* TASK DIRECTIONS:
Hunt for the word "logo" across the entries below, copying each line that holds it.

------------------------

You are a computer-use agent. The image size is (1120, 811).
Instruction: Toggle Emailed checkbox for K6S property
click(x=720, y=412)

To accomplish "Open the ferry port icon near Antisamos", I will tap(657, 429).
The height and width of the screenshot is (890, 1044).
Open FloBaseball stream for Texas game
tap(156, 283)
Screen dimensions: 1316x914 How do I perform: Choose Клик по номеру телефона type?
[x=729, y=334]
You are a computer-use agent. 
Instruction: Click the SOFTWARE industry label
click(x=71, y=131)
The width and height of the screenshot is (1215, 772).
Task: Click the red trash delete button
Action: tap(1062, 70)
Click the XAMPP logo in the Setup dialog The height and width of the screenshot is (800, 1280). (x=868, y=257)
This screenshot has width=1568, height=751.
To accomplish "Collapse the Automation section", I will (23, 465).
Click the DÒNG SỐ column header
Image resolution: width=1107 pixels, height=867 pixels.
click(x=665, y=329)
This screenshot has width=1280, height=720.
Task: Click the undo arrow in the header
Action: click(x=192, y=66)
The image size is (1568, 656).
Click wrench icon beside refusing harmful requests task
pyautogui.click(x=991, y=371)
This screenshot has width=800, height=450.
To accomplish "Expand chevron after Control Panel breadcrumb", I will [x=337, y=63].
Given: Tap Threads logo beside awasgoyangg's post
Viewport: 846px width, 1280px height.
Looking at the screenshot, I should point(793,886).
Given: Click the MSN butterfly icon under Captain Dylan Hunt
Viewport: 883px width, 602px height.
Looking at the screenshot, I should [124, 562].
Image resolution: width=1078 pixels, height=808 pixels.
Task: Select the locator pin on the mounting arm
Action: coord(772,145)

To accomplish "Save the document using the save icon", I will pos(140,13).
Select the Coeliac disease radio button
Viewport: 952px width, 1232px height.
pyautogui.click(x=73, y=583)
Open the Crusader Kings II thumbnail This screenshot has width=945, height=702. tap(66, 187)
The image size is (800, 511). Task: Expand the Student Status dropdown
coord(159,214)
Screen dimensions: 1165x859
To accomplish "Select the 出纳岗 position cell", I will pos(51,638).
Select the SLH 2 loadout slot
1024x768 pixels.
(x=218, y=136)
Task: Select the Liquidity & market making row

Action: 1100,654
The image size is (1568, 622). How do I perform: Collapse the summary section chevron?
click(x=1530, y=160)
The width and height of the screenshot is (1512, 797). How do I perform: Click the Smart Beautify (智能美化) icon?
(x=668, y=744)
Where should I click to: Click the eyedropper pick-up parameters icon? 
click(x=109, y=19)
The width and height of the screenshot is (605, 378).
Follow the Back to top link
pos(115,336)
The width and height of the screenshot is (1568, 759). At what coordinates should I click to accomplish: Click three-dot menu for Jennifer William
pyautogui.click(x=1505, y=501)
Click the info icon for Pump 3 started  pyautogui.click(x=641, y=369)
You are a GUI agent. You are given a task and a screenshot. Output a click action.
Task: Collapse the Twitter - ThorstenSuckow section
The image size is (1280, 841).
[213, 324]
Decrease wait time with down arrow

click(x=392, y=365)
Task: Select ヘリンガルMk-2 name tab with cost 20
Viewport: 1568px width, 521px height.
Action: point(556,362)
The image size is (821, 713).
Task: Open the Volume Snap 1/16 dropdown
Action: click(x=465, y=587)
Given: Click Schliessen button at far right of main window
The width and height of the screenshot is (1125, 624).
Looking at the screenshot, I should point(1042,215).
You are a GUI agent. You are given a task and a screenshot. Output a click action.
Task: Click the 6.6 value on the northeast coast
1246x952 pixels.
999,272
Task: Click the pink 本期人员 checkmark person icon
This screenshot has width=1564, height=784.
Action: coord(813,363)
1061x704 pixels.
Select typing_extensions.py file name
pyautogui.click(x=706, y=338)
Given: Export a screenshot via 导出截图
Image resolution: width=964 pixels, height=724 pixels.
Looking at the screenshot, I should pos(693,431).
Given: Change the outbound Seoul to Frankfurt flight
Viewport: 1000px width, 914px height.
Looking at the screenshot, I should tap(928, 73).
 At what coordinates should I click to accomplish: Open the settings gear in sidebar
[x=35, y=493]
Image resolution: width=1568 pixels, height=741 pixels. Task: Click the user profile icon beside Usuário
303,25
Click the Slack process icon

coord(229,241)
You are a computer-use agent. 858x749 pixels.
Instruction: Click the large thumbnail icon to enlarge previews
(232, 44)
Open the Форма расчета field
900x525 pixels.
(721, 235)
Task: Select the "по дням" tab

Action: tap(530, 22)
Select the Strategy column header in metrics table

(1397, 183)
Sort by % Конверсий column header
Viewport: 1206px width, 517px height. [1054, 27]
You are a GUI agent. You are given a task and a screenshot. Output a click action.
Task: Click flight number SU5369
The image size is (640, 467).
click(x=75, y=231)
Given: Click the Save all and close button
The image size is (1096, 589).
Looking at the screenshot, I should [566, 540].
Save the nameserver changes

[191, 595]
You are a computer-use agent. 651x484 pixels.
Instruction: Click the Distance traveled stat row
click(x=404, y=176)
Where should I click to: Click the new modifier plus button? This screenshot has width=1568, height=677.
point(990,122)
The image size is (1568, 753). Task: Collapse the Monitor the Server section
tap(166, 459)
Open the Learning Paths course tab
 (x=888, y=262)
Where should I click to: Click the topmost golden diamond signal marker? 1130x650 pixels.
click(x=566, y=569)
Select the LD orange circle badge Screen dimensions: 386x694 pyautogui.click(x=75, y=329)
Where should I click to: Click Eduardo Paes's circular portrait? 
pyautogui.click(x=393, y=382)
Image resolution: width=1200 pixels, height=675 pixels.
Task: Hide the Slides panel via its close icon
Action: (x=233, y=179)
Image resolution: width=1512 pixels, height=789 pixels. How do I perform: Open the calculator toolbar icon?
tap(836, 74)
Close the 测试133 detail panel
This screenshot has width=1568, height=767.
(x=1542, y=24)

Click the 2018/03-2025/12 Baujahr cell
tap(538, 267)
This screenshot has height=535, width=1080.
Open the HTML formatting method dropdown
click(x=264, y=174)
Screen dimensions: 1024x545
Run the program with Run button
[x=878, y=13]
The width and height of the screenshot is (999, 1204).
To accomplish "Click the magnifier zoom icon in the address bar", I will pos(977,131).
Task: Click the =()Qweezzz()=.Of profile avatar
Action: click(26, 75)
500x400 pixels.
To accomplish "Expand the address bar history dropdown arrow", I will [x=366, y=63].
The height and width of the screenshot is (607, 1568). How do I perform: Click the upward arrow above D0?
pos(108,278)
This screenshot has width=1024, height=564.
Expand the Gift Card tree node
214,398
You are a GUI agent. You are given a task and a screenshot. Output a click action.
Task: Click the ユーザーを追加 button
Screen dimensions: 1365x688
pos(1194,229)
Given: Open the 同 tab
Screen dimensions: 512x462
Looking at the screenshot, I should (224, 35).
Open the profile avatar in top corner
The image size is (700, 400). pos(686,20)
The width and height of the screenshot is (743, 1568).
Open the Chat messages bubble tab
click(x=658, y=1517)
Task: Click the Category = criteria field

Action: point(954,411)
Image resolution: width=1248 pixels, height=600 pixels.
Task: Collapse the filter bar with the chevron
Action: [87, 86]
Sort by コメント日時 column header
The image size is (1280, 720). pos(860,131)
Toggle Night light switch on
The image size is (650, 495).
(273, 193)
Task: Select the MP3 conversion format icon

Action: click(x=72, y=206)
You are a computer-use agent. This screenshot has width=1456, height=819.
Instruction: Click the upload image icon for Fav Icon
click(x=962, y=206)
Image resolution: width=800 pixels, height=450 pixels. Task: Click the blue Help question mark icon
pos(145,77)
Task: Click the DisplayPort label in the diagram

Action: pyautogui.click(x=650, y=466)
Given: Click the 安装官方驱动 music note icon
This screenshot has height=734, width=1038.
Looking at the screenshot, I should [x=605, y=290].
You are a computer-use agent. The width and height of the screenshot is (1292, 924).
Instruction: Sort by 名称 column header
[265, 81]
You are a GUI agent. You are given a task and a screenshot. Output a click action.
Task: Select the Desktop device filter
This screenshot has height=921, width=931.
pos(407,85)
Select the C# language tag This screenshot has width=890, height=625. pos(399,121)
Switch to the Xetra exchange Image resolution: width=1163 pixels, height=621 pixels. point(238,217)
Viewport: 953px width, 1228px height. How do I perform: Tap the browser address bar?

------------------------

* RESPONSE TO THIS TASK:
Click the XAMPP logo in the Setup dialog The height and width of the screenshot is (800, 1280). (x=868, y=257)
Given: Tap Threads logo beside awasgoyangg's post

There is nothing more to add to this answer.